The District Heating Network is the first and largest high temperature (80 degrees Celsius) water source heat pump (WSHP) system in the UK. The scheme puts Queens Quay in Clydebank at the forefront of the race to Net Zero as a place to live and work. The WSHP works by extracting water from the River Clyde to generate heat for buildings on the site of the former John Brown Shipyard, now known as Queens Quay.
The site is being developed by West Dunbartonshire Council and delivered by main contractor Vital Energi. With Scotland's electrical grid amongst the lowest CO2 intensities in the world, this regularly sees heating available with over 90 percent fewer CO2 emissions than burning gas. Added benefits include zero local NOx emissions, which are increasingly recognised as a key factor in poor health.
The two, 2.65 MW WSHPs are designed, manufactured and installed by Star Refrigeration in Glasgow, and are part of the company's Neatpump range. The renewable energy heat pump extracts heat from the river's water by compressing the ammonia refrigerant in a high efficiency screw compressor. ABB's motors and drives are used to power the ammonia compressors, each rated at 836 kW. Applying variable speed control makes it possible to increase screw compressor capacity by over-speeding up to 60 Hz.
The compression process raises the water's temperature before releasing the heat via a heat exchanger, to a district heating loop at up to 80 degrees Celsius. Pumping water through a network of underground pipes provides heating for several hundred homes and businesses in Queens Quay.
Minimal energy input
Dave Pearson, group sustainable development director for Star Refrigeration, says: “Harnessing heat from a river is quite easy. We simply utilise the thermodynamic principles used in fridges, but with a focus on the heat produced. Where the hard work comes is doing this with the minimal amount of energy input from the electric motors.
"ABB supported our extensive analysis of dozens of data points to ensure we had the maximum flexibility, control and efficiency.
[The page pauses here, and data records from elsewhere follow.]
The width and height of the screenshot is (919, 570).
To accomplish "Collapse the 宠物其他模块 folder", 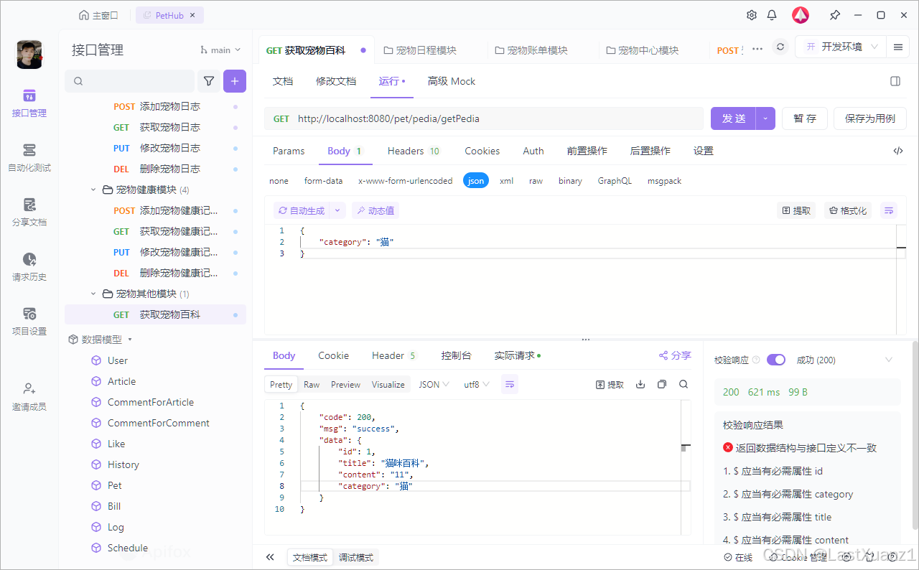I will pos(93,294).
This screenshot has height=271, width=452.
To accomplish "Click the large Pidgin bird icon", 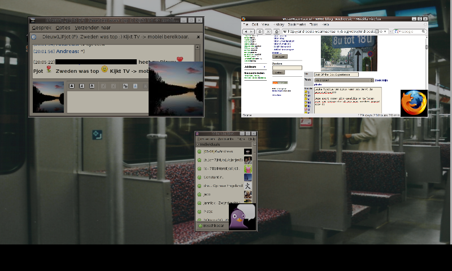I will pos(242,217).
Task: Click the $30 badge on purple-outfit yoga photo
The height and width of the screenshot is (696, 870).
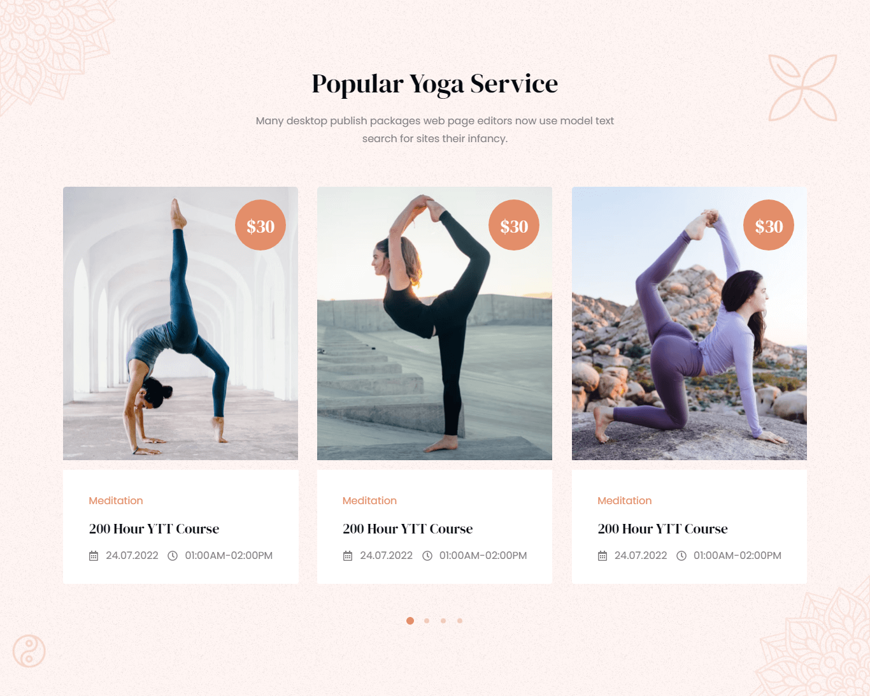Action: (x=769, y=225)
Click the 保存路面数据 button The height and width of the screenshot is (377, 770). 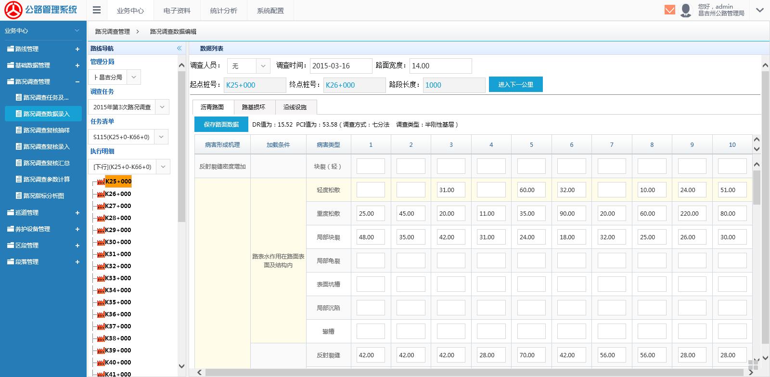pyautogui.click(x=221, y=124)
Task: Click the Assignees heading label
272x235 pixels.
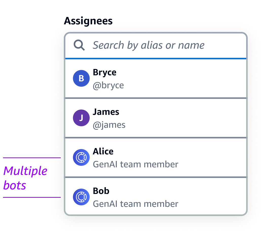Action: point(88,21)
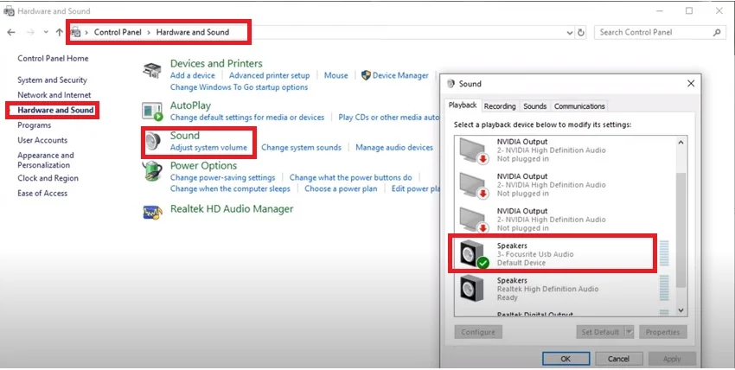This screenshot has width=735, height=370.
Task: Switch to the Sounds tab
Action: [534, 106]
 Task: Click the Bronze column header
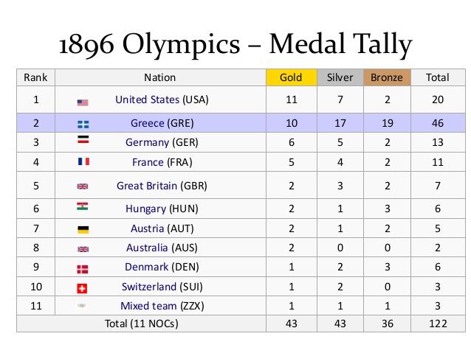coord(388,77)
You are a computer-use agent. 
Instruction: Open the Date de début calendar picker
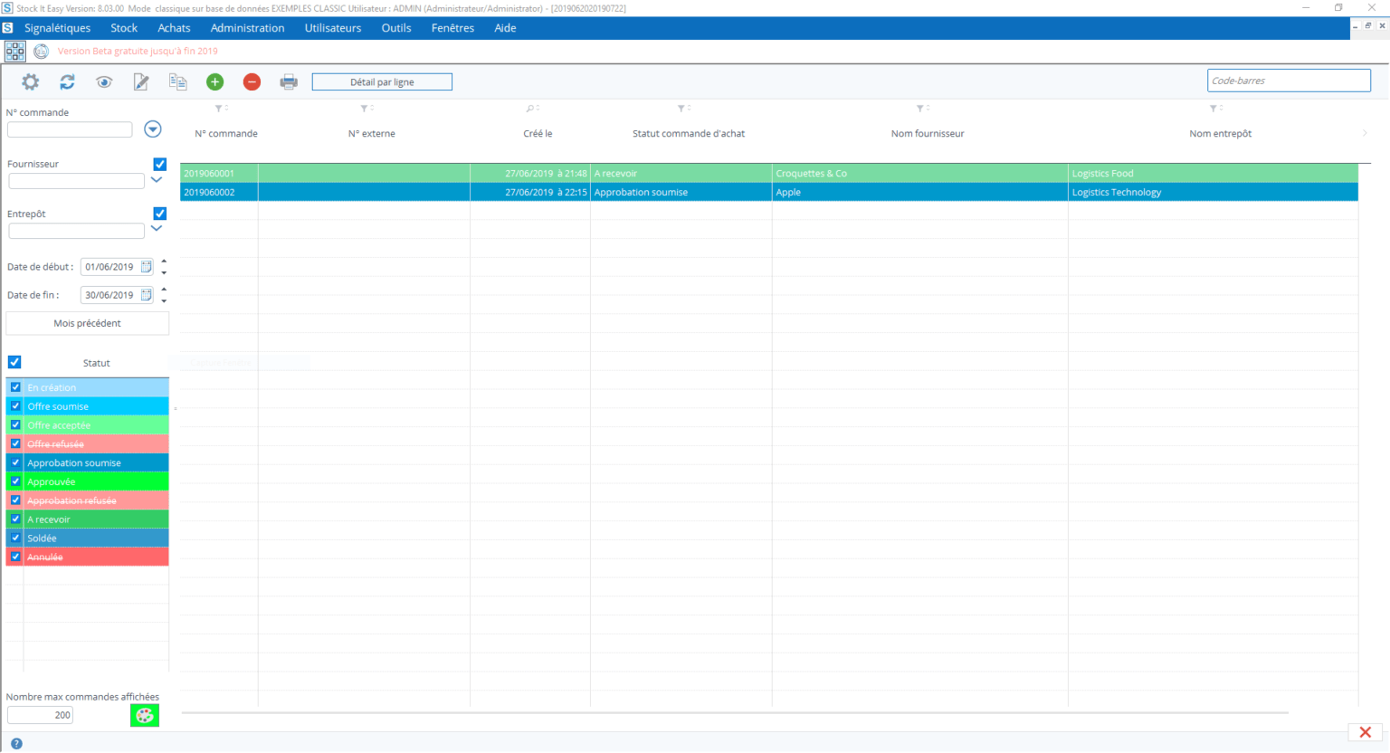[147, 266]
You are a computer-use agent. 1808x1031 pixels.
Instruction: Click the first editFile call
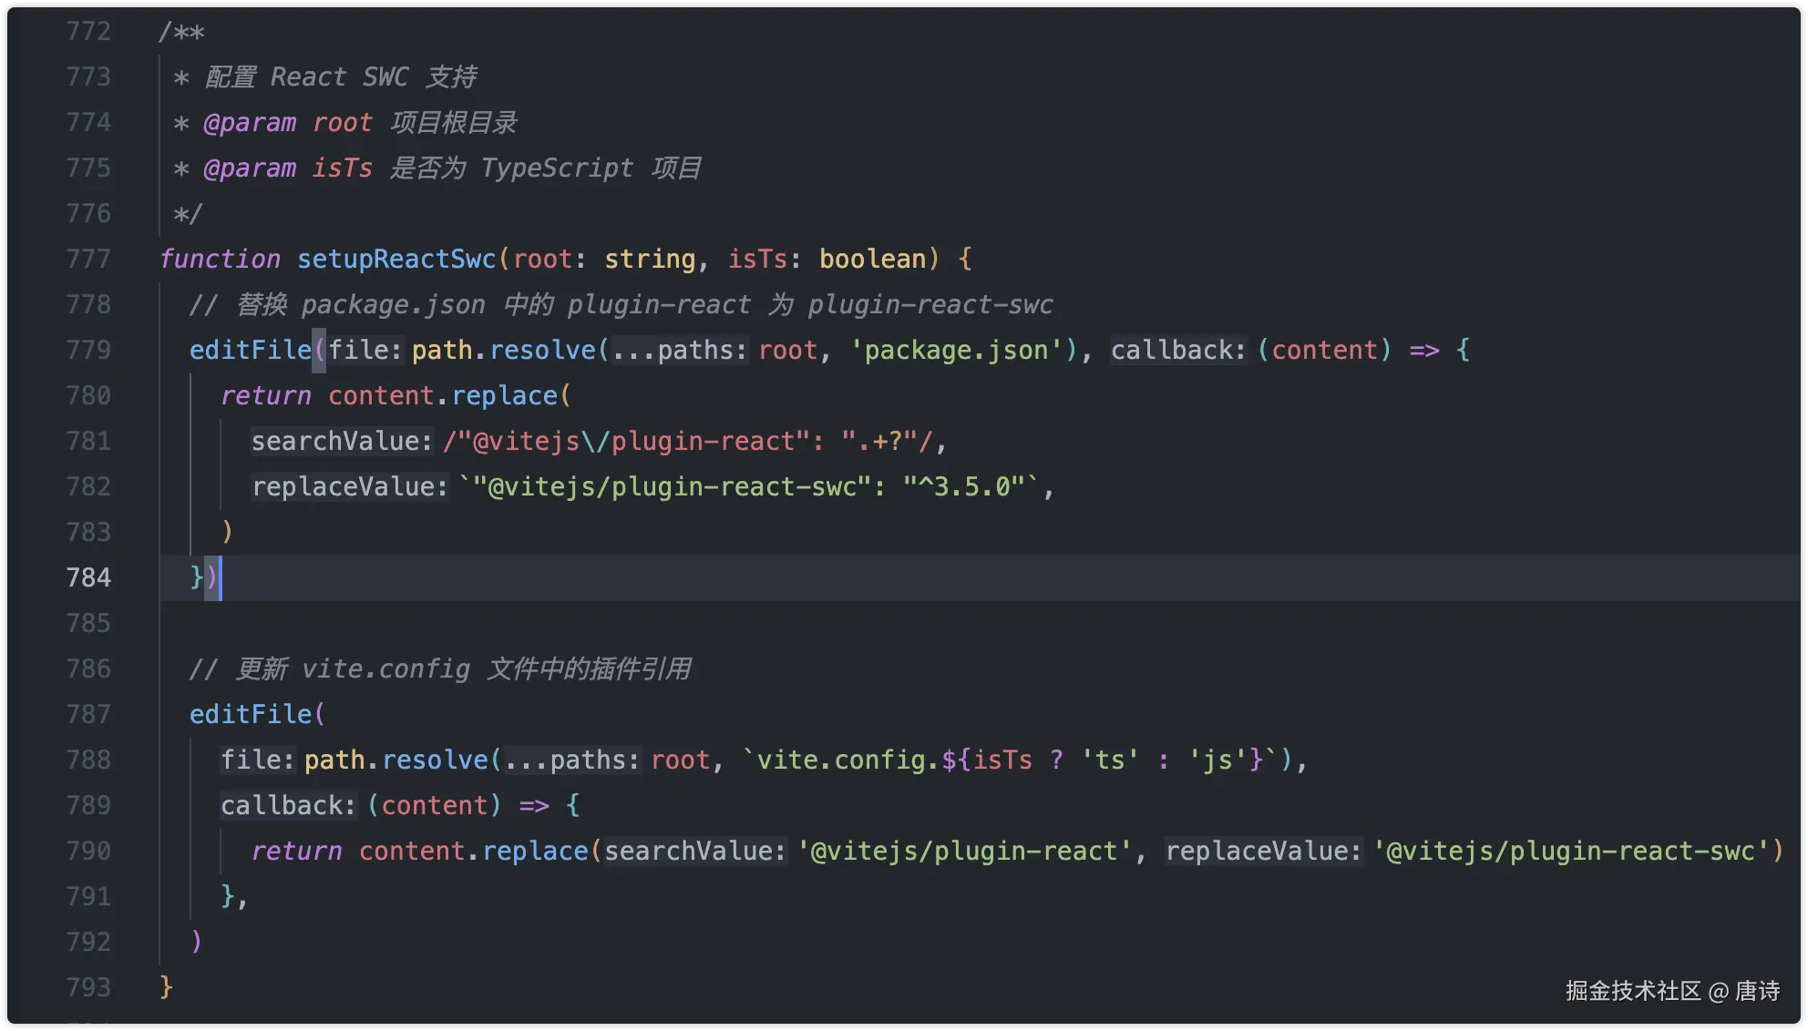point(250,351)
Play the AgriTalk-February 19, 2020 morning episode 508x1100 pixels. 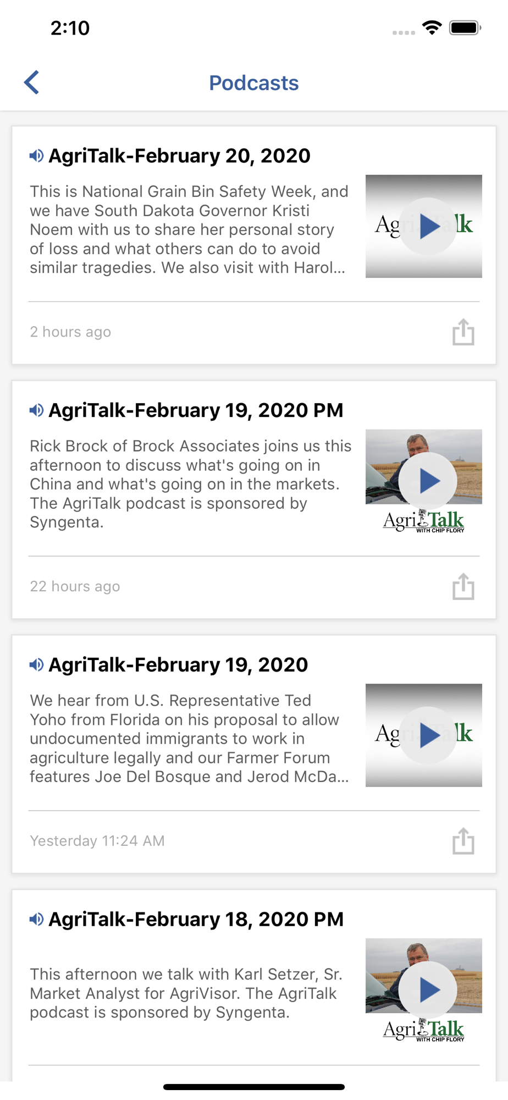pyautogui.click(x=428, y=735)
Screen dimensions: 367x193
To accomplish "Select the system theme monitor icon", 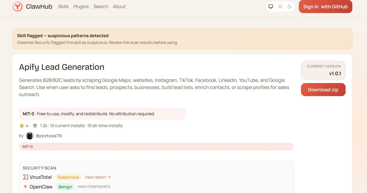I will [x=271, y=7].
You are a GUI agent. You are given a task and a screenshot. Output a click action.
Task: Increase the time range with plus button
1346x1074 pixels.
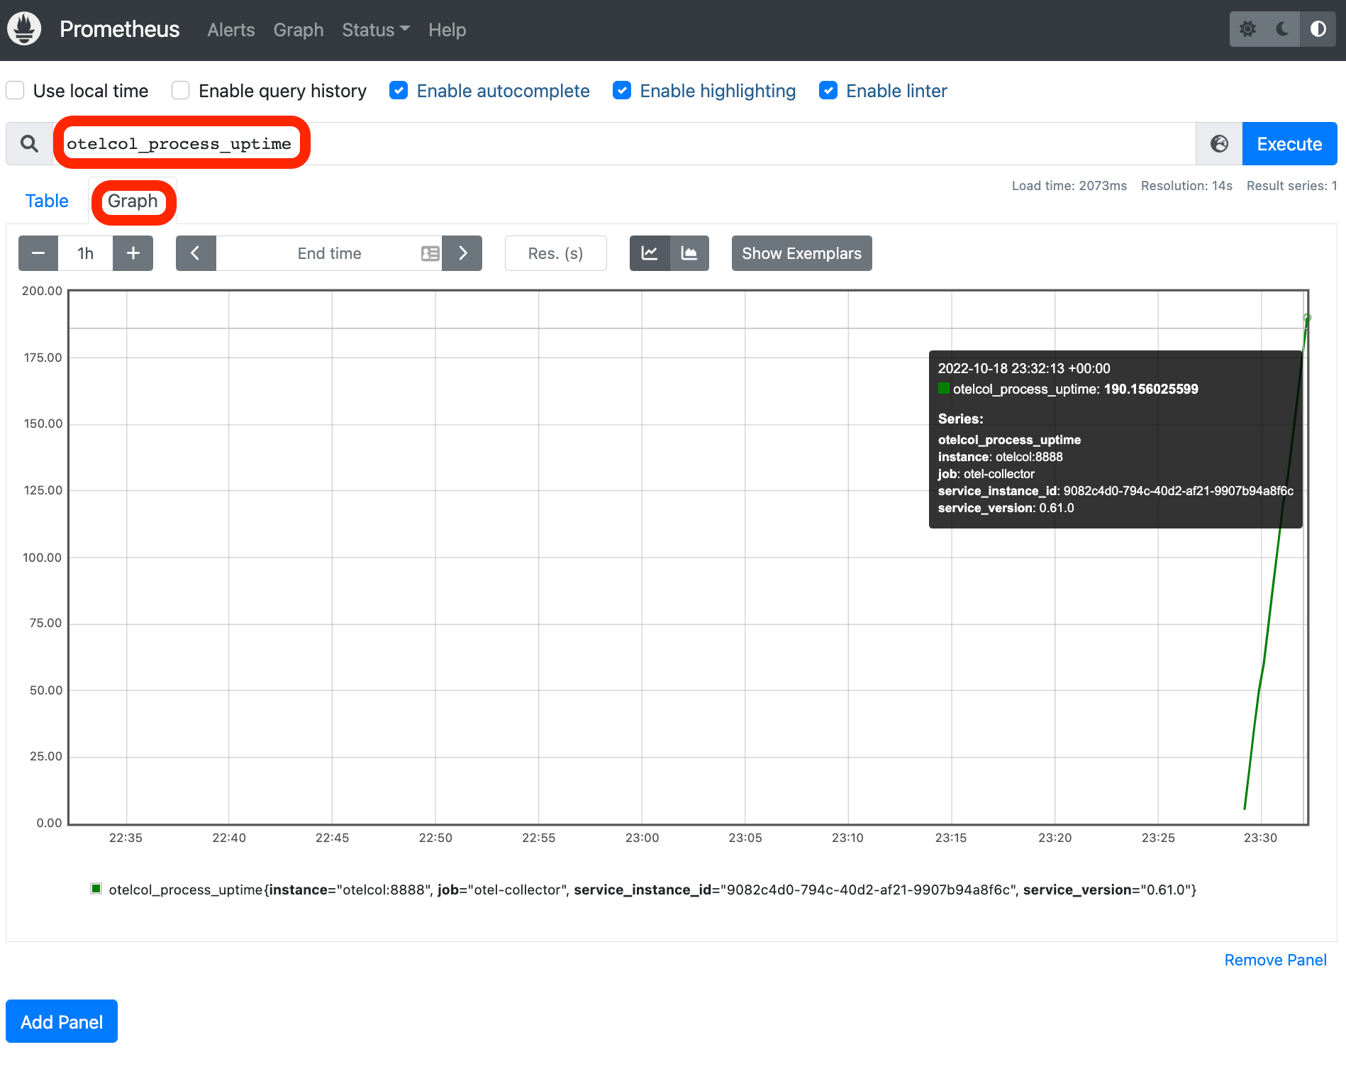133,253
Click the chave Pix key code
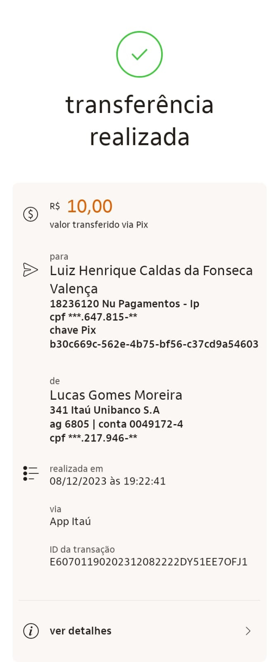 (154, 344)
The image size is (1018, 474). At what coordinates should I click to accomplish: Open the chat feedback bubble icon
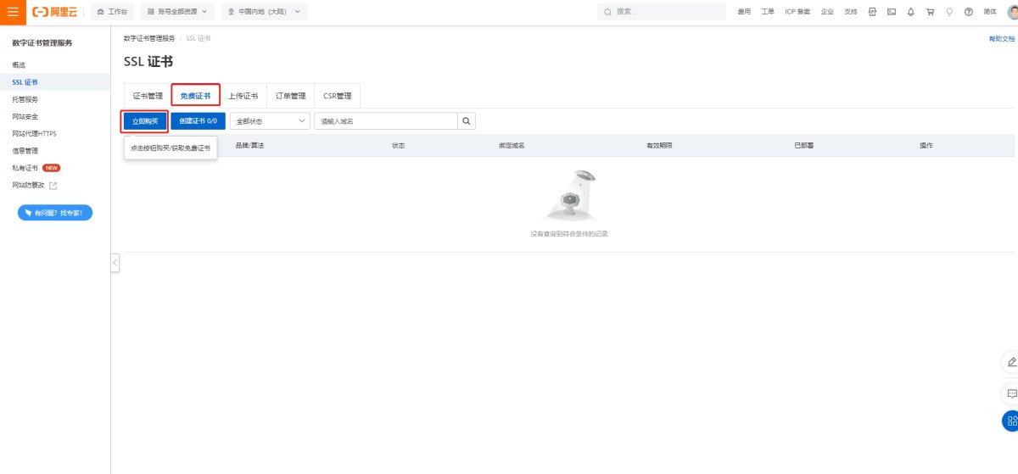point(1011,393)
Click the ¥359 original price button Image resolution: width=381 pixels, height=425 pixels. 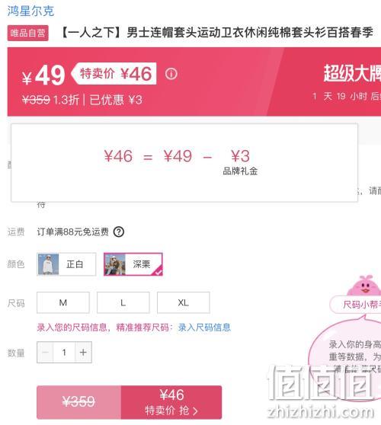[79, 402]
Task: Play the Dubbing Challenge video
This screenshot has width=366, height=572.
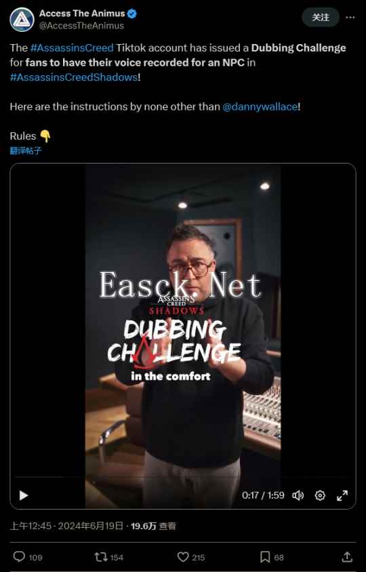Action: (24, 495)
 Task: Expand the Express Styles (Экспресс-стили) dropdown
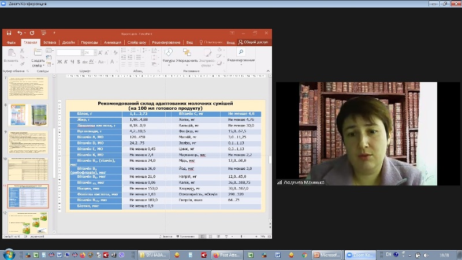click(x=207, y=60)
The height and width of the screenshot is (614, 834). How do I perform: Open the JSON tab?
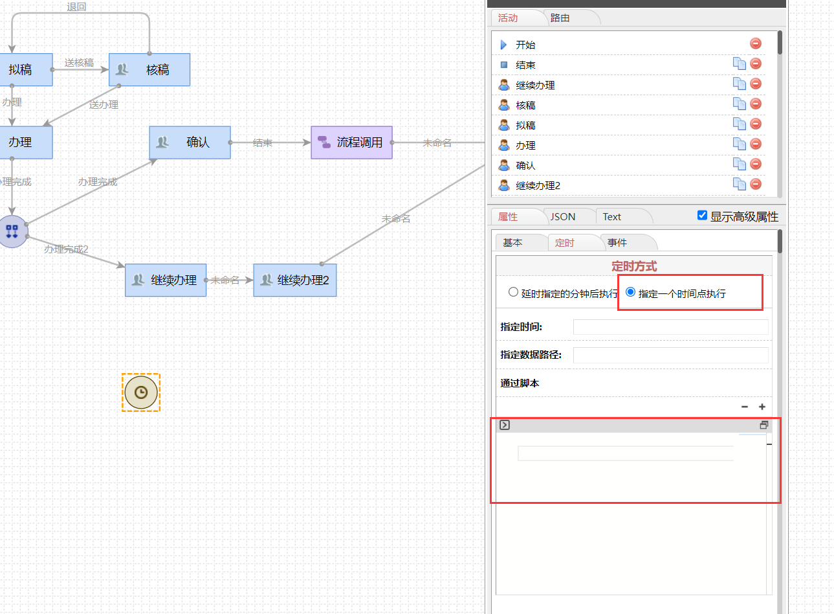click(563, 217)
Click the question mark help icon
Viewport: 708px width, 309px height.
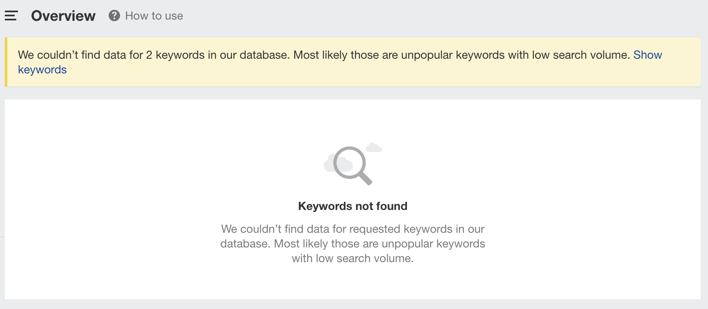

This will be even more important when we modulate demand for electricity to help balance the grid; offloading in times of under generation and increasing demand to reduce the amount of wasted generation known as curtailment.
"The ABB solution is a key part of this grid balancing opportunity. The really great thing about this heat pump is that we can deliver around six times as much heat as if the electricity was converted into hydrogen for combustion. No one should squander scarce resources.”
Most usefully, the VSDs reduce the starting current. Low harmonic VSDs were chosen to minimise harmonic interference on the mains supply. The VSDs exceed the requirements of EN 61000-3-12 and IEEE519 and offer genuine unity power factor with no compensation needed, thereby avoiding reactive power penalties. The standalone design of the VSD gives it a small footprint, minimizing space requirements in the control panel.